On 7 Aug 2005, at 09:47, danl at wolfram.com wrote:

>
>
>> 3) It seems to me that your Mathematica does not understand that  
>> square
>> root
>> in the denominator can be cancelled out by square root in the  
>> numerator,
>> thus eliminating any singularity.
>>
>
> Do you mean in the antiderivative? I would surmise that definite
> integation code has no trouble with that if parameters {a,b} are  
> suitably
> constrained. My guess is the AppellF1 is the issue. In any case I  
> plan to
> look a bit more next week.
>


Mathematica behaves quite correctly. The expression:


Integrate[1/(r^3*Sqrt[r^2 - a^2]*Sqrt[r^2 - b^2]),
   {r, x, c}, GenerateConditions -> False]

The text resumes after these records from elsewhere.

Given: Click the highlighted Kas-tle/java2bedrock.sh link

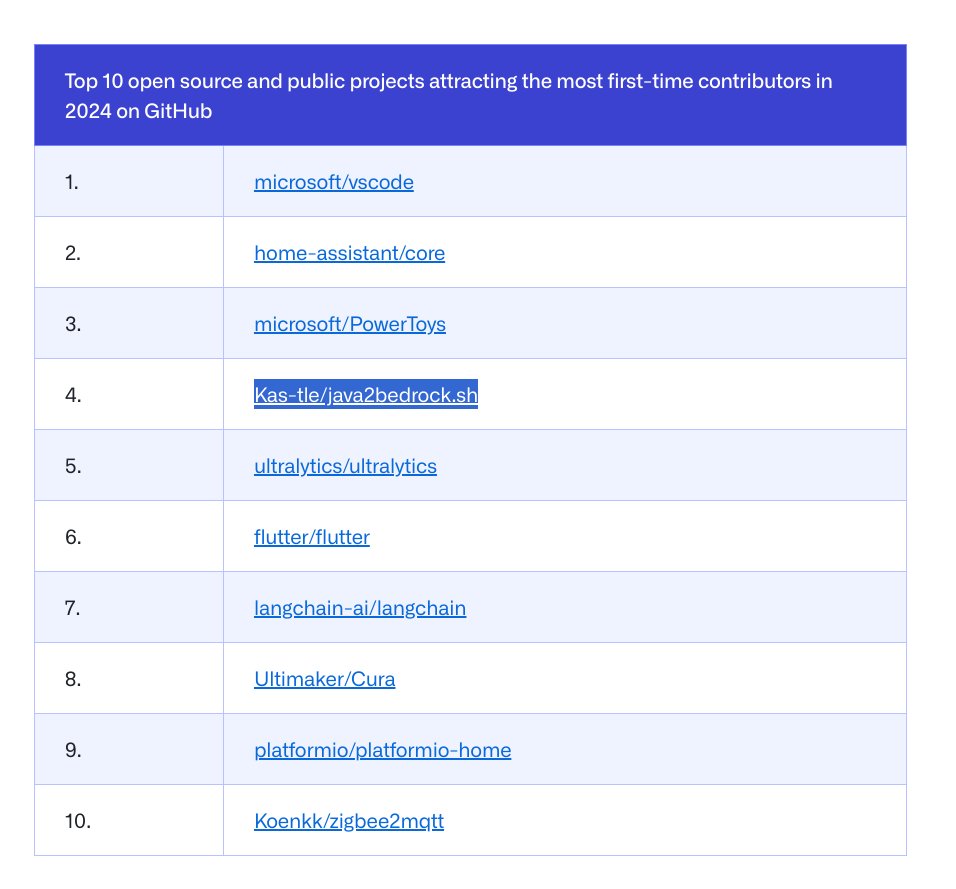Looking at the screenshot, I should pos(366,395).
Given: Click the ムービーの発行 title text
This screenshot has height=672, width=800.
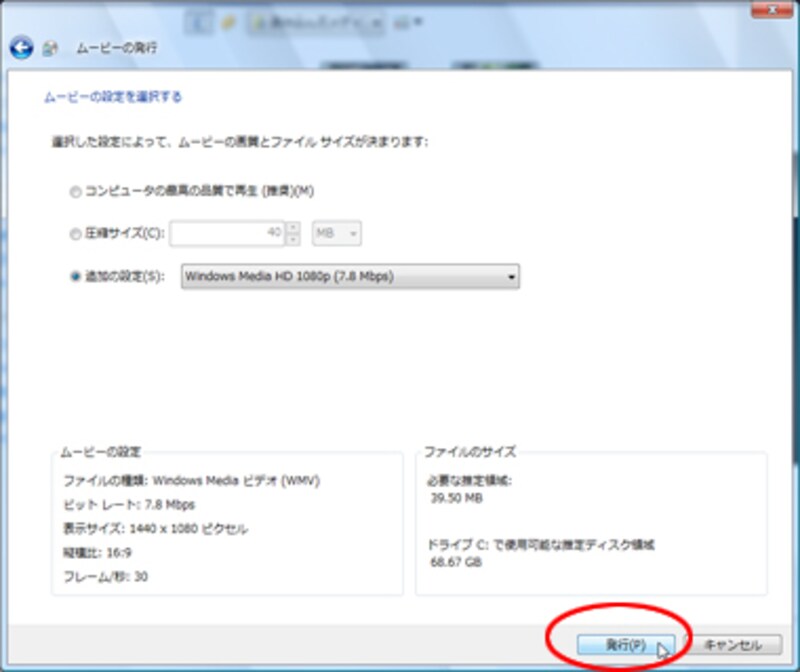Looking at the screenshot, I should point(117,48).

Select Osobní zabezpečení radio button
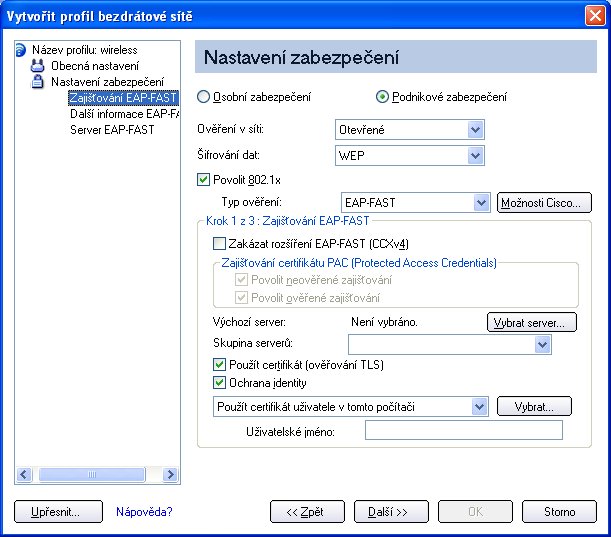(203, 97)
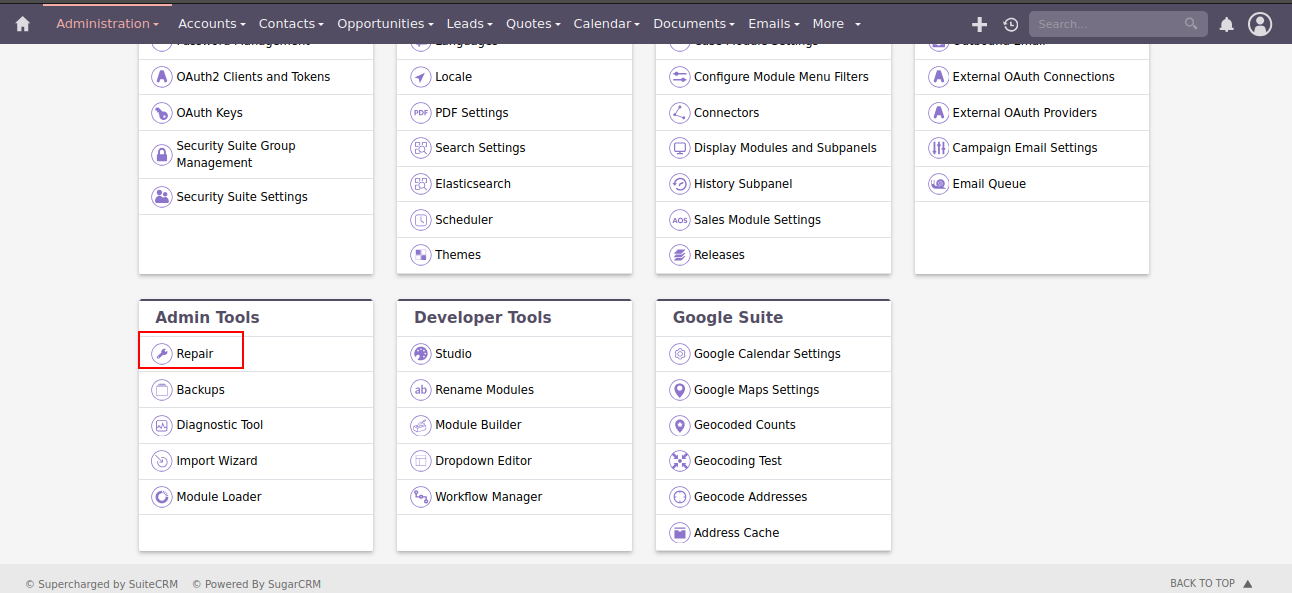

(c - x)*((2*(a^2 - c^2)*(c^2 - b^2) -
      (a^2 + b^2)*Sqrt[1 - a^2/c^2]*Sqrt[1 - b^2/c^2]*c^2*
       AppellF1[1, 1/2, 1/2, 2, a^2/c^2, b^2/c^2])/
     (4*a^2*b^2*c^2*Sqrt[c^2 - a^2]*Sqrt[c^2 - b^2]*
      (c - x)) - ((a^2 + b^2)*Sqrt[1 - a^2/x^2]*
       Sqrt[1 - b^2/x^2]*AppellF1[1, 1/2, 1/2, 2, a^2/x^2,
        b^2/x^2]*x^2 + 2*(a^2 - x^2)*(b^2 - x^2))/
     (4*a^2*b^2*x^2*(x - c)*Sqrt[x^2 - a^2]*
      Sqrt[x^2 - b^2]))

involves the factor

Sqrt[1 - a^2/c^2]/Sqrt[c^2 - a^2]

This is the cancellation that Mathematica it is being claimed  
Mathematica should perform. But to do so would be of course wrong.

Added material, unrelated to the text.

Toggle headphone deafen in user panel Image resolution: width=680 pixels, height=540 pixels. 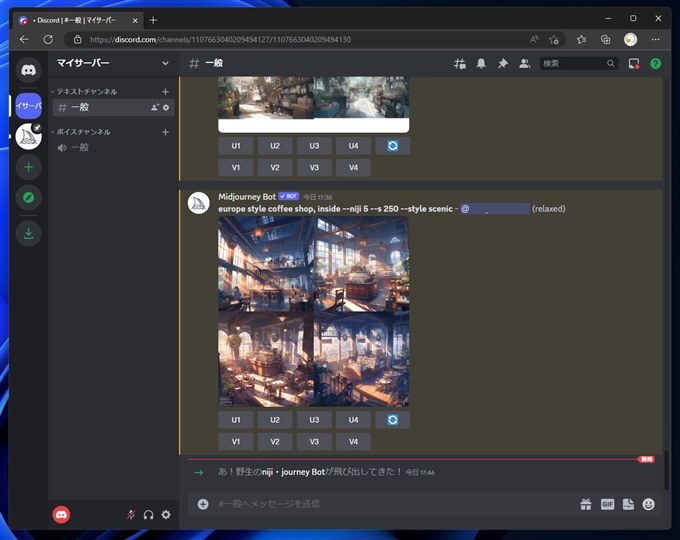[x=148, y=514]
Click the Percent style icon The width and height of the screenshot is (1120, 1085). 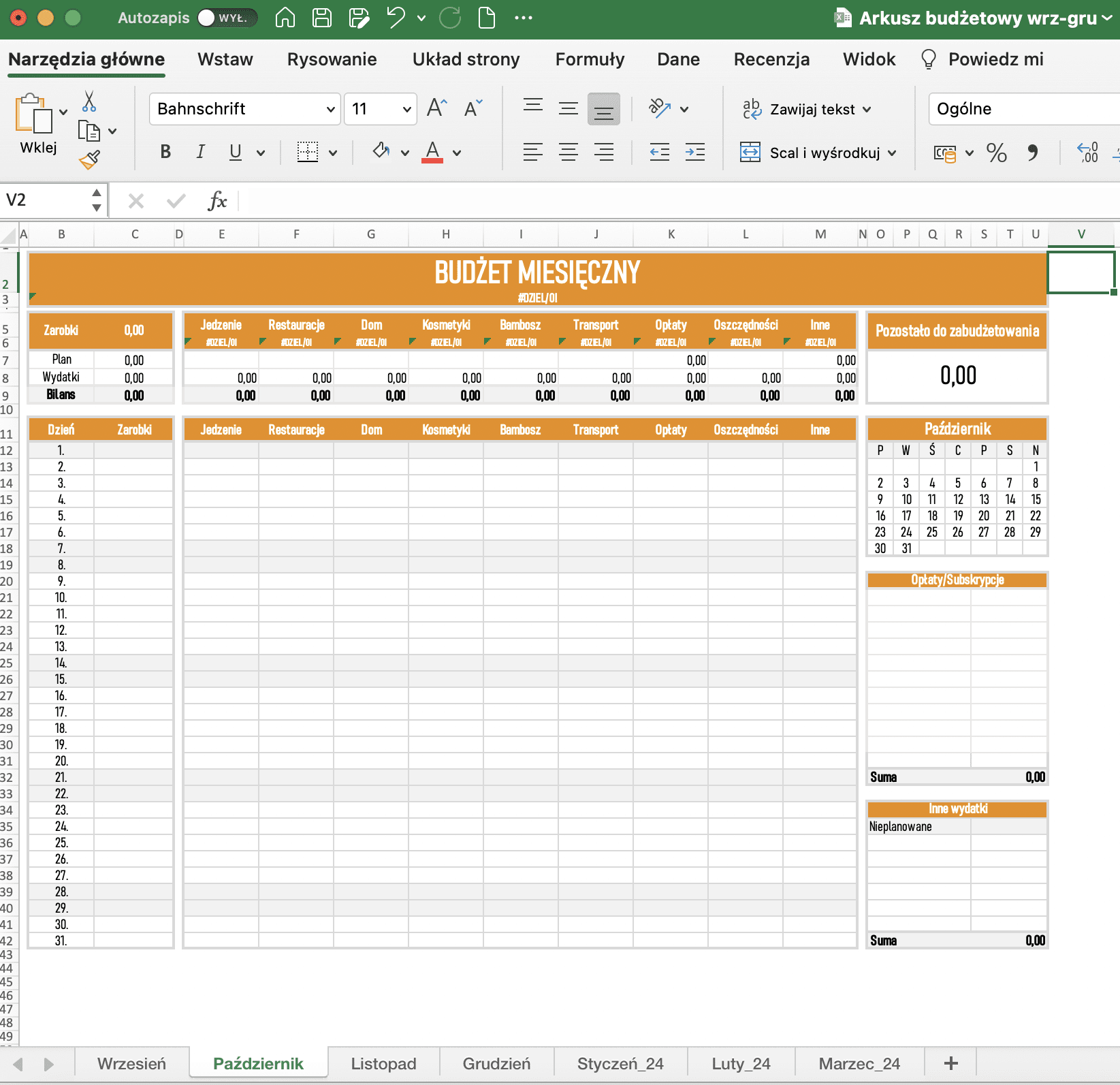point(996,153)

Indeed, Mathematica knows that


Simplify[Sqrt[1 - a^2/c^2]/Sqrt[c^2 - a^2],
   (c | a) â?? Reals]


1/Abs[c]

But it is easy to find complex c and a for which this is not the case


Sqrt[1 - a^2/c^2]/Sqrt[c^2 - a^2] /.
   {a -> Sqrt[2], c -> I}

-I


As I pointed out earlier, one can do this:

Limit[Integrate[1/(r^3*Sqrt[r^2 - a^2]*Sqrt[r^2 - b^2]),
     {r, x, c}, GenerateConditions -> False], c -> a,
    Direction -> 1]


x^2/(2*a^2*b^2*Sqrt[x^2 - a^2]*Sqrt[x^2 - b^2]) +
    (Sqrt[1 - a^2/x^2]*Sqrt[1 - b^2/x^2]*
      AppellF1[1, 1/2, 1/2, 2, a^2/x^2, b^2/x^2])/
     (4*a^2*Sqrt[x^2 - a^2]*Sqrt[x^2 - b^2]) +
    (Sqrt[1 - a^2/x^2]*Sqrt[1 - b^2/x^2]*
      AppellF1[1, 1/2, 1/2, 2, a^2/x^2, b^2/x^2])/
     (4*b^2*Sqrt[x^2 - a^2]*Sqrt[x^2 - b^2]) +
    (Sqrt[-(1/a)]*Sqrt[-a]*Sqrt[(a^2 - b^2)/a^2]*
      ArcTanh[b/a])/(2*a^2*b*Sqrt[a^2 - b^2]) +
    (Sqrt[-(1/a)]*Sqrt[-a]*Sqrt[(a^2 - b^2)/a^2]*
      ArcTanh[b/a])/(2*b^3*Sqrt[a^2 - b^2]) -
    1/(2*a^2*Sqrt[x^2 - a^2]*Sqrt[x^2 - b^2]) -
    1/(2*b^2*Sqrt[x^2 - a^2]*Sqrt[x^2 - b^2]) +
    1/(2*Sqrt[x^2 - a^2]*Sqrt[x^2 - b^2]*x^2)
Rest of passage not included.